Nabil Sheikh Hassan (CNE)
Nabil Sheikh Hassan (CNE) - © RTBF

Le 8 janvier c’était le "CEO Jackpot Day", le jour où les grands patrons des entreprises du Bel20 ont gagné l’équivalent de ce qu’un salarié belge gagne en une année. C’est ce que montre un calcul réalisé par la CNE, le syndicat chrétien: "Si on prend le salaire médian des patrons du BEL20 - 2.8 millions d’euros - et qu’on le compare avec le salaire médian d’un belge - 45.000 euros - on remarque qu’après 5 jours et demi (il faut considérer les jours fériés), un grand patron gagne autant qu’un salarié belge", explique Nabil Sheikh Hassan, économiste au sein du service d'études de la CNE.

Un écart qui se creuse

La disproportion salariale entre les patrons des entreprises privées telles Colruyt, ABInBev ou Solvay et le travailleur belge ne fait d’ailleurs qu’augmenter. En 2016, le salaire médian annuel de ces managers privés était 46 fois supérieur à celui du belge. Alors qu’en 2015, les patrons du Bel20 gagnaient "seulement" 38 fois plus qu’un salarié belge normal.

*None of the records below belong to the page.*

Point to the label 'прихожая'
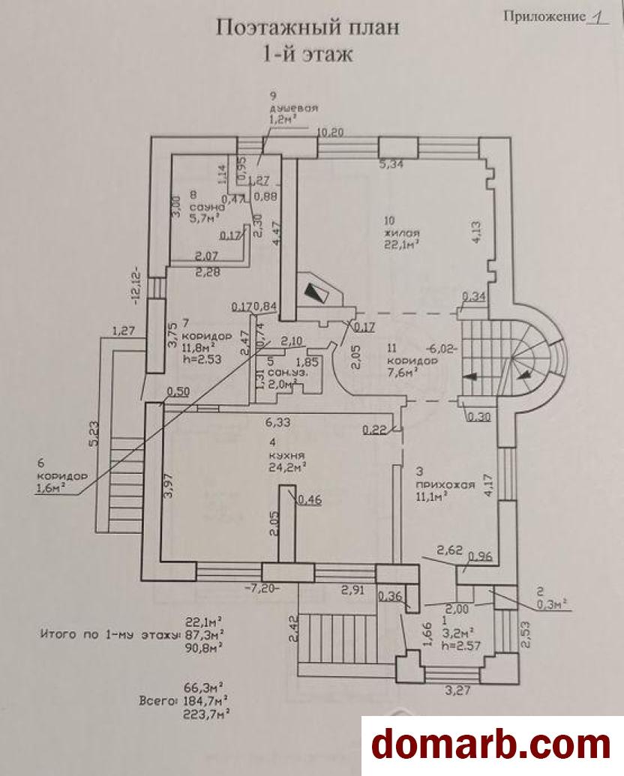click(446, 484)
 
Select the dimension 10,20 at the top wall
click(332, 132)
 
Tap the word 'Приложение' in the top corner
click(539, 15)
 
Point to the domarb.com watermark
click(491, 744)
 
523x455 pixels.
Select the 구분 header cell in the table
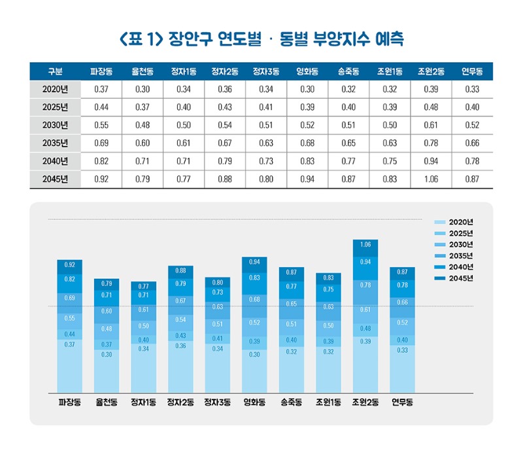55,71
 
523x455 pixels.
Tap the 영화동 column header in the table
307,71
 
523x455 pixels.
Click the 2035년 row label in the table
55,143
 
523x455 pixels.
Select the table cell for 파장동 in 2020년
101,88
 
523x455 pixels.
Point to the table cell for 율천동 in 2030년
143,125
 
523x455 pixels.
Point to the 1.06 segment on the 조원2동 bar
365,245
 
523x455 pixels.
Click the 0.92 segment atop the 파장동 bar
70,265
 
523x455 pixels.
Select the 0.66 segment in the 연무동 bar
403,302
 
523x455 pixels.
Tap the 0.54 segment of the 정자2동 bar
180,319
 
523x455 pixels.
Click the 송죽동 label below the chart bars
292,402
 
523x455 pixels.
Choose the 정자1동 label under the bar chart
143,402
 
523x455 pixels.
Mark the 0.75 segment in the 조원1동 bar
329,289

Pour Nabil Sheikh Hassan: "Ce qui me choque c'est qu'on puisse, d'une année à l'autre, augmenter de 26 % un patron du BEL20 alors que pour le belge c'est 0 % d'augmentation". L’économiste souligne également que l’écart est en réalité plus important car ce calcul ne considère pas les petits indépendants travaillant pour des entreprises comme Deliveroo, par exemple.

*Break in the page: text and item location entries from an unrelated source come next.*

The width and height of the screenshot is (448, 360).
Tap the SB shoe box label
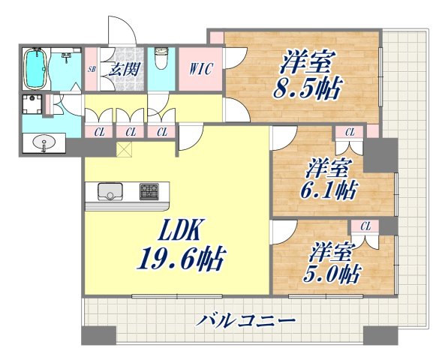(92, 69)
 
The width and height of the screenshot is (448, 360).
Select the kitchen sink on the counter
(111, 194)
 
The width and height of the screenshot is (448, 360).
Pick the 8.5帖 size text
(308, 87)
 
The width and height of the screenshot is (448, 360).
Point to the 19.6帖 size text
(180, 260)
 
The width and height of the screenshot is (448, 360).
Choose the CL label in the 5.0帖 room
(365, 225)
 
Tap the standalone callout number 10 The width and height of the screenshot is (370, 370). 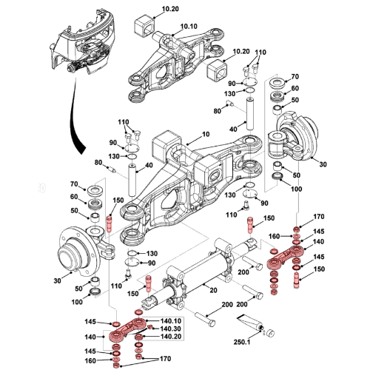[x=205, y=134]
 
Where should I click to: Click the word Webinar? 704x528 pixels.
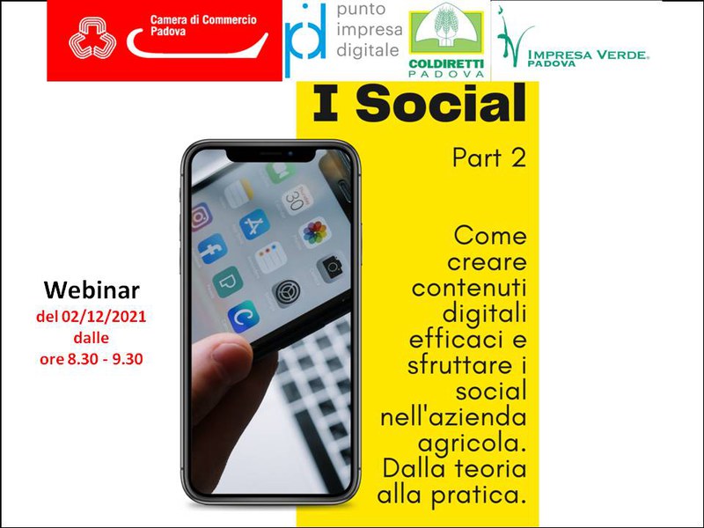pos(92,290)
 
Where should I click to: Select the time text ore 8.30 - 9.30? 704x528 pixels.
pos(92,359)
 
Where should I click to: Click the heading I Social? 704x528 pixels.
pos(419,103)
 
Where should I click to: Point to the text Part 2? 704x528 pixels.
pos(489,158)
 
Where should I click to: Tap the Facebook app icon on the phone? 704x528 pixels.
pos(212,249)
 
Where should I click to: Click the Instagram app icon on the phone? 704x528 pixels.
pos(202,216)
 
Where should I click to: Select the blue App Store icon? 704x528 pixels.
pos(254,224)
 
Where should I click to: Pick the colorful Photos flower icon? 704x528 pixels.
pos(314,232)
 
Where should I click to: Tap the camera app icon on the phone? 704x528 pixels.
pos(332,268)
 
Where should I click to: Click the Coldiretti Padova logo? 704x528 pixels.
pos(446,40)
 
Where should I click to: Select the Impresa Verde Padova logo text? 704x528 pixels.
pos(588,58)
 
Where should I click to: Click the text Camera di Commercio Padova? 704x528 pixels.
pos(203,26)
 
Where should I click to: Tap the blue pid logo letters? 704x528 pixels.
pos(305,38)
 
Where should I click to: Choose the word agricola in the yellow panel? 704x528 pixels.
pos(472,444)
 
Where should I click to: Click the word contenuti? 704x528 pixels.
pos(469,288)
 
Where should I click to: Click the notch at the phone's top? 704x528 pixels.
pos(271,155)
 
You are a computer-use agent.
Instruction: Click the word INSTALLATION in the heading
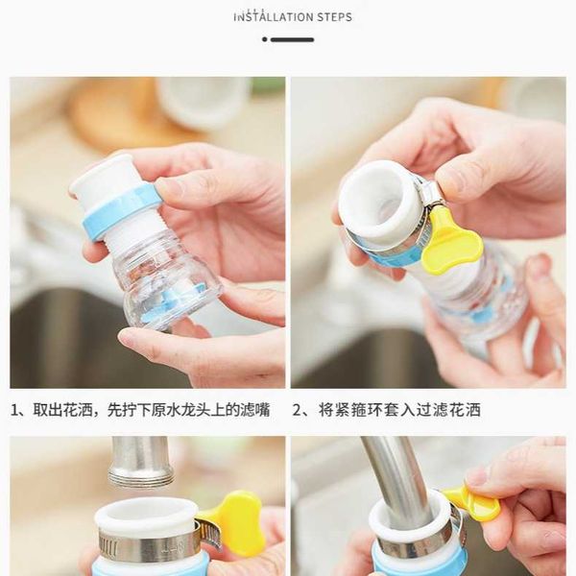[274, 17]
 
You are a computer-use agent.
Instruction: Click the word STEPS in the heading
[334, 17]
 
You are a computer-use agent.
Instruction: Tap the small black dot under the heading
[265, 39]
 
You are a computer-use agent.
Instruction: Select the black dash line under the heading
[293, 39]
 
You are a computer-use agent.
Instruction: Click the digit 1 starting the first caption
[15, 410]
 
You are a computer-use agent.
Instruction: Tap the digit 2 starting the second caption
[297, 410]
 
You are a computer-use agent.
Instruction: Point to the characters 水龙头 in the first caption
[189, 410]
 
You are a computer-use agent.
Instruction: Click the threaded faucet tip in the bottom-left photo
[141, 476]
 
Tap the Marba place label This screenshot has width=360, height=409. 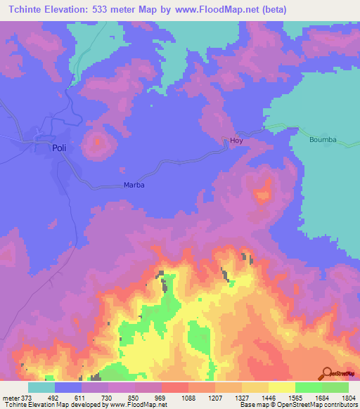[134, 185]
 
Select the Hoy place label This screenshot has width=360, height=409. [237, 141]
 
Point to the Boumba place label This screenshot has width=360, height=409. [323, 140]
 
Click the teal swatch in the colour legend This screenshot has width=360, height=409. [41, 387]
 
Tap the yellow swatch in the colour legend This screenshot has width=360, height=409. [281, 387]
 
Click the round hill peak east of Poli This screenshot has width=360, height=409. [97, 143]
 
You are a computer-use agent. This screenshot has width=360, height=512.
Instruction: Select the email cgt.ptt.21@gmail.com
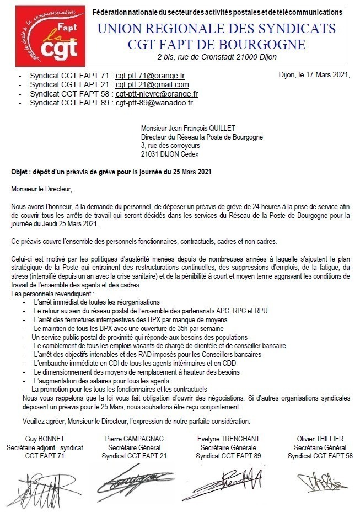pyautogui.click(x=152, y=84)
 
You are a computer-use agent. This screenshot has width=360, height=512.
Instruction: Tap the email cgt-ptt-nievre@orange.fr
pyautogui.click(x=157, y=93)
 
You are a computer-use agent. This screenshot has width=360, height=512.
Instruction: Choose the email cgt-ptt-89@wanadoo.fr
pyautogui.click(x=154, y=102)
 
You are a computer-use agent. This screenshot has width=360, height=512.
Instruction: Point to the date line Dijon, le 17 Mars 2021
pyautogui.click(x=314, y=75)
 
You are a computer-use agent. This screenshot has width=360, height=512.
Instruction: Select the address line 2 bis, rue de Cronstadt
pyautogui.click(x=216, y=57)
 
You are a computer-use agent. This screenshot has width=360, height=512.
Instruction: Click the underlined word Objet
pyautogui.click(x=20, y=172)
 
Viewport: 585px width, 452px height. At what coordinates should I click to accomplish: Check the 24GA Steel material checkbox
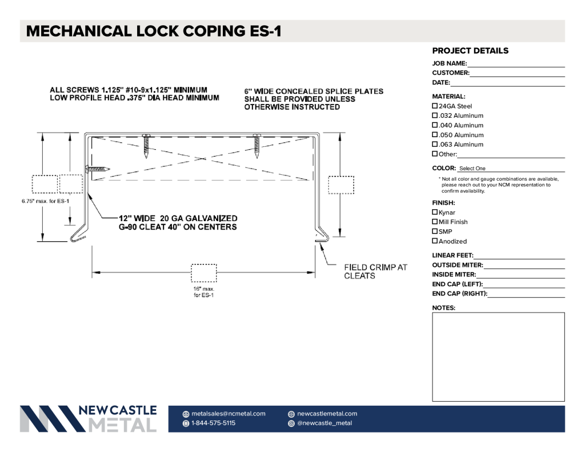pyautogui.click(x=435, y=106)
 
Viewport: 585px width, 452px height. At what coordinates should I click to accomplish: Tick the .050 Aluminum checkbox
pyautogui.click(x=435, y=135)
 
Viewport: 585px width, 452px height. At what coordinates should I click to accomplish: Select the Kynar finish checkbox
pyautogui.click(x=435, y=212)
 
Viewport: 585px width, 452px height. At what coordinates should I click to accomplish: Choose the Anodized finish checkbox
pyautogui.click(x=435, y=241)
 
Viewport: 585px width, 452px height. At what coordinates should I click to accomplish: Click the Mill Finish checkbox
pyautogui.click(x=435, y=222)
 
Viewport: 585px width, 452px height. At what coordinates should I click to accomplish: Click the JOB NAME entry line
pyautogui.click(x=516, y=67)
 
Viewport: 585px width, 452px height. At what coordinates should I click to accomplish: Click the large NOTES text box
pyautogui.click(x=498, y=357)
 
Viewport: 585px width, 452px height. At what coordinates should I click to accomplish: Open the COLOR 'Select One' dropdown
pyautogui.click(x=511, y=169)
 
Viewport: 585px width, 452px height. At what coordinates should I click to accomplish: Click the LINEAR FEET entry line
pyautogui.click(x=519, y=258)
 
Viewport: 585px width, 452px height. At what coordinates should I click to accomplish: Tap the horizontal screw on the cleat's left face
pyautogui.click(x=98, y=169)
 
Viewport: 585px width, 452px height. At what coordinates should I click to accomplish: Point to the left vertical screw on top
pyautogui.click(x=146, y=146)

Selon Nabil Sheikh Hassan, la raison de cet écart salarial est à chercher dans la liberté accordée aux grands patrons: "En Belgique, ainsi qu’en Europe, on ne fait rien pour limiter leur rémunération". Ceux-ci peuvent donc fixer leurs salaires sans encadrement alors que le salarié normal subit la loi de 1996 sur la compétitivité.

Le prix de l'augmentation salariale

Ce 9 janvier, Charles Michel a affirmé au micro de la RTBF que le pouvoir d’achat et le salaire net du belge ont augmenté ces dernières années. Si Mr Hassan estime que le Premier Ministre a raison dans les faits, il nuance malgré tout ces propos : "Ce que Charles Michel oublie de dire c’est où il compte aller chercher les 4,7 milliards servant à financer le taxe shift. Il n’ira pas imposer le capital ou les grosses fortunes, il ira les chercher soit dans la sécurité sociale, soit dans des services publics. Il faut donc aussi considérer le coût de la vie, l'inflation, le fait que le prix du pain augmente. "

Lorsqu’on lui demande si l’on a les moyens de légiférer sur les salaires des grands patrons, Nabil Sheikh Hassan conclut: "S'il est possible de légiférer pour brider le salaire de 7 millions de personnes, je suppose qu'on a les moyens de légiférer pour brider le salaire de 20 personnes".